*Problem:* The result should be the full listing copied exactly, with no pictures in it.

*Data for this exercise:*
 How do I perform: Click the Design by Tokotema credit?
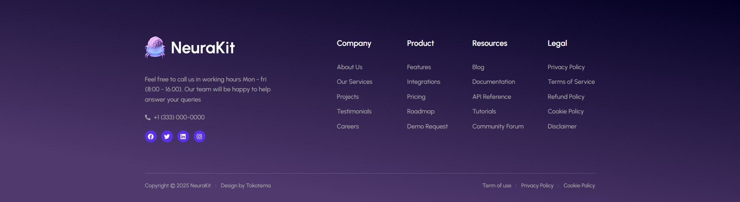[x=245, y=186]
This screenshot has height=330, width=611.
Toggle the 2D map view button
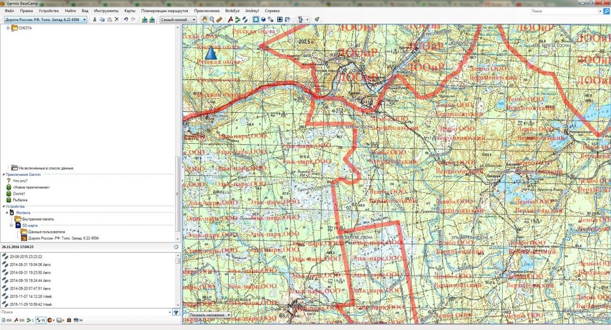tap(256, 19)
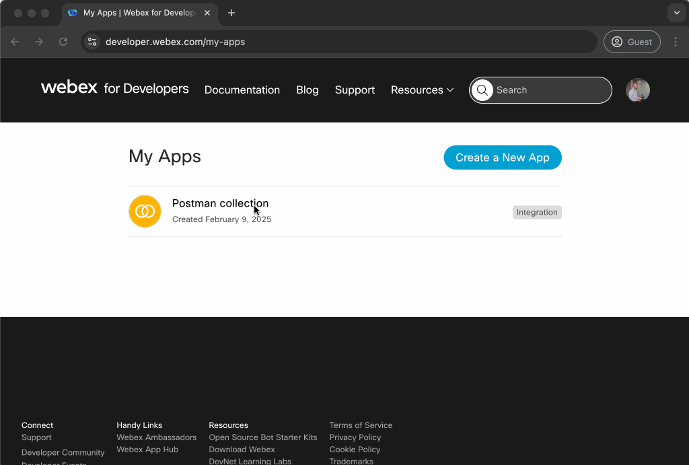Screen dimensions: 689x465
Task: Open the Documentation menu item
Action: click(242, 90)
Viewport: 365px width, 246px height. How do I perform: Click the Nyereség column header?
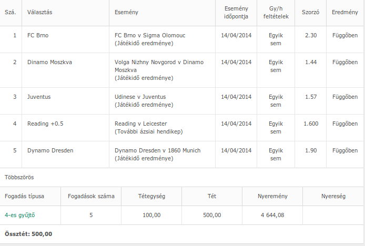tap(333, 196)
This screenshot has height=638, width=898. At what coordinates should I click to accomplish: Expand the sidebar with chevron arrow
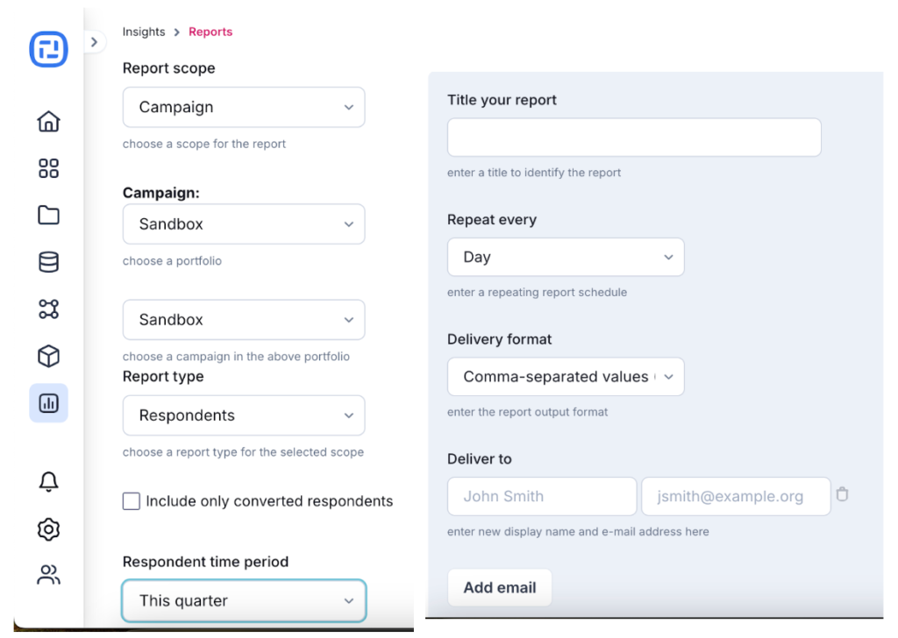95,42
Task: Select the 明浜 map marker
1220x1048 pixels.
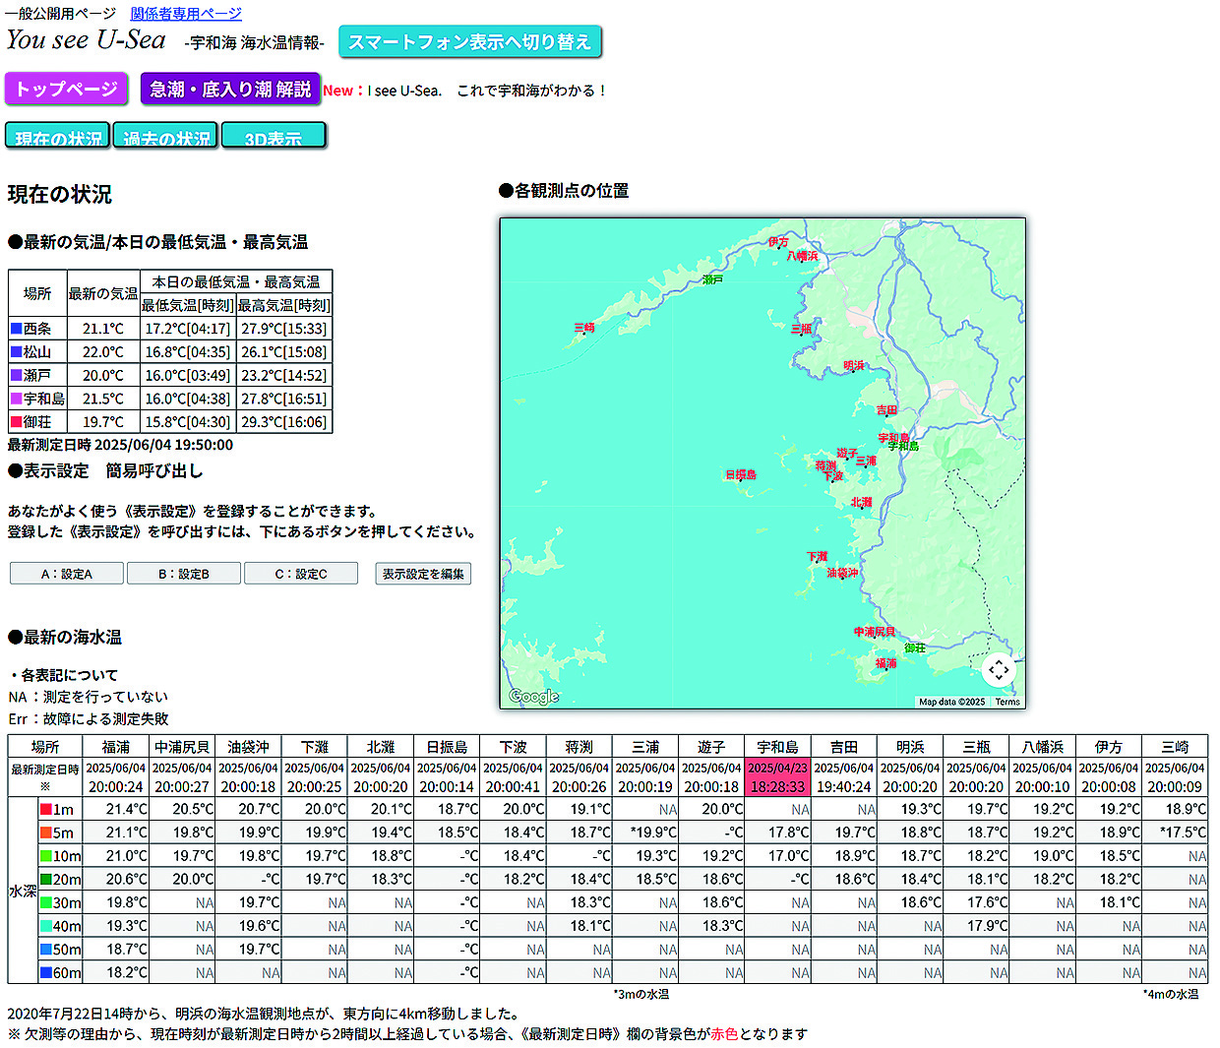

*The completed task:*
 How do I perform: Click the Design by Tokotema credit?
[x=245, y=186]
This screenshot has height=330, width=611.
Toggle the 2D map view button
tap(256, 19)
Screen dimensions: 689x465
Task: Open the Documentation menu item
Action: click(242, 90)
Viewport: 365px width, 246px height. How do I perform: Click the Nyereség column header?
tap(333, 196)
This screenshot has height=638, width=898. At what coordinates should I click to accomplish: Expand the sidebar with chevron arrow
95,42
Task: Select the 明浜 map marker
1220x1048 pixels.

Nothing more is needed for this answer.